### Problem requirements
Rewrite these lines with "Toggle" replaced by "Switch" and everything else left as is. Leave the pictures out of your answer.

### Task inputs
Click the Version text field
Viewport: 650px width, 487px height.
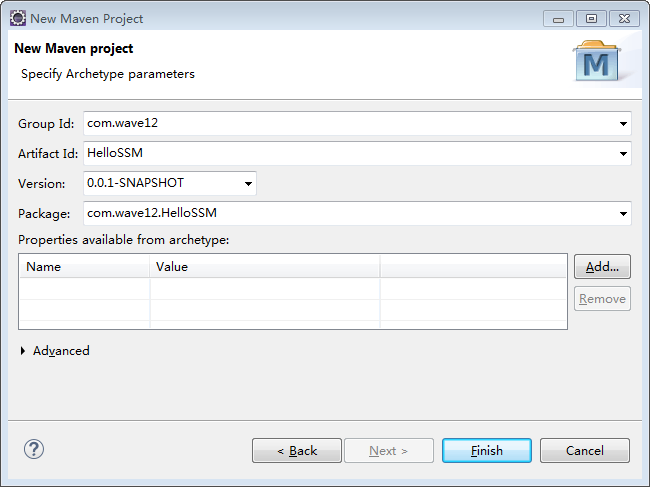[160, 184]
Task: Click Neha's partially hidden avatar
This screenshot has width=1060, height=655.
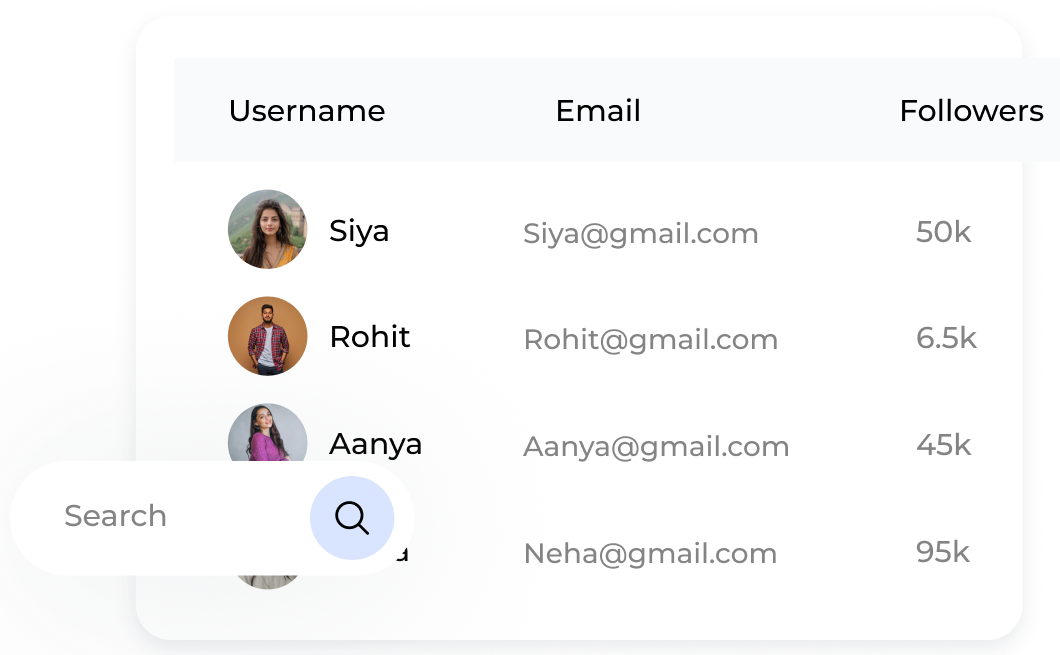Action: tap(268, 581)
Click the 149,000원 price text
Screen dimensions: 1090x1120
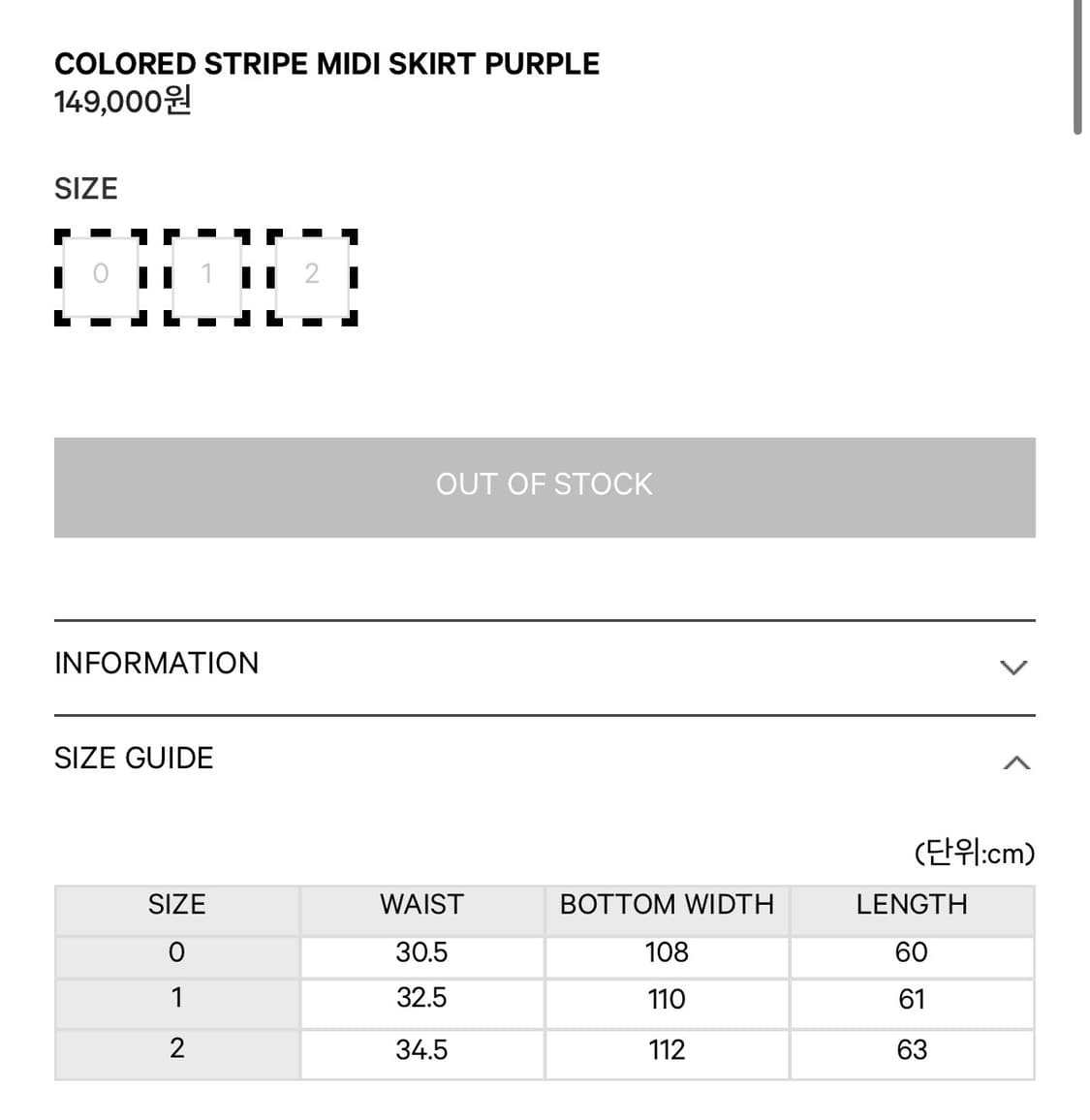pos(123,101)
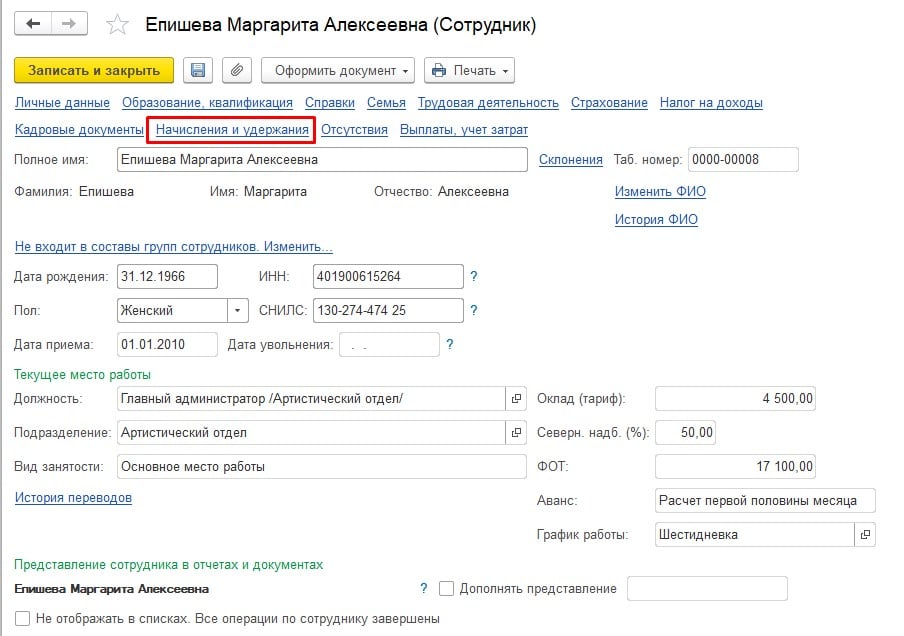904x636 pixels.
Task: Open the work schedule selection icon
Action: 865,534
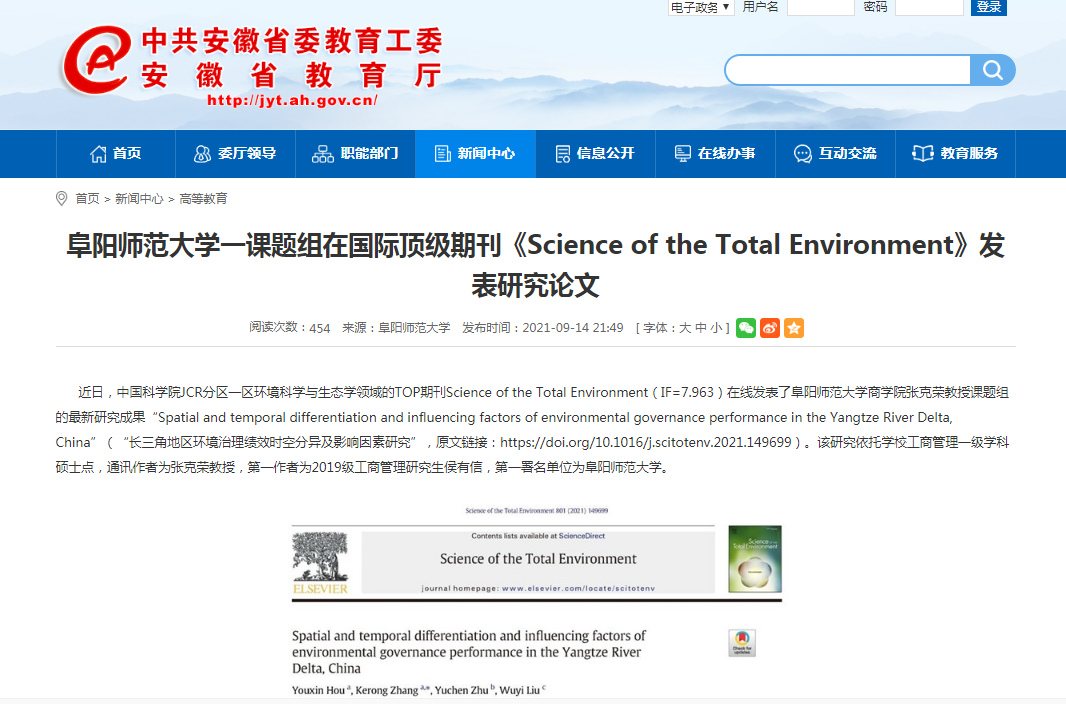Click the location pin breadcrumb icon

pyautogui.click(x=62, y=198)
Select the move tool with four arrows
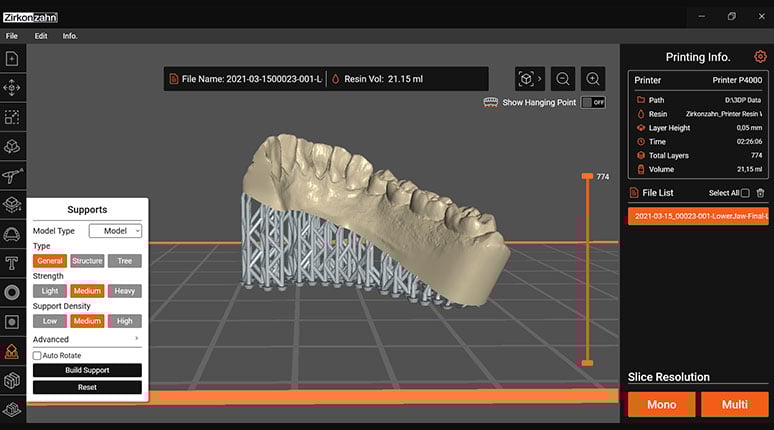The width and height of the screenshot is (774, 430). pos(13,88)
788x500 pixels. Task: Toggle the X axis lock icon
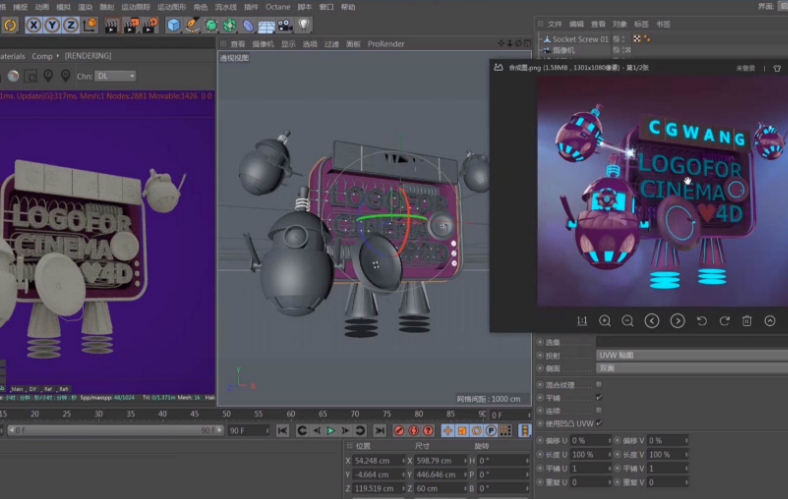click(34, 25)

### Task result
Click the Version text field
Viewport: 650px width, 487px height.
[160, 184]
Task: Click Neha's partially hidden avatar
This screenshot has width=1060, height=655.
Action: tap(268, 581)
Click the 149,000원 price text
Screen dimensions: 1090x1120
pos(123,101)
904x636 pixels.
Task: Open the work schedule selection icon
Action: 865,534
Click the location pin breadcrumb icon

pyautogui.click(x=62, y=198)
Select the move tool with four arrows
The width and height of the screenshot is (774, 430). pos(13,88)
788x500 pixels. Task: Switch the X axis lock icon
click(34, 25)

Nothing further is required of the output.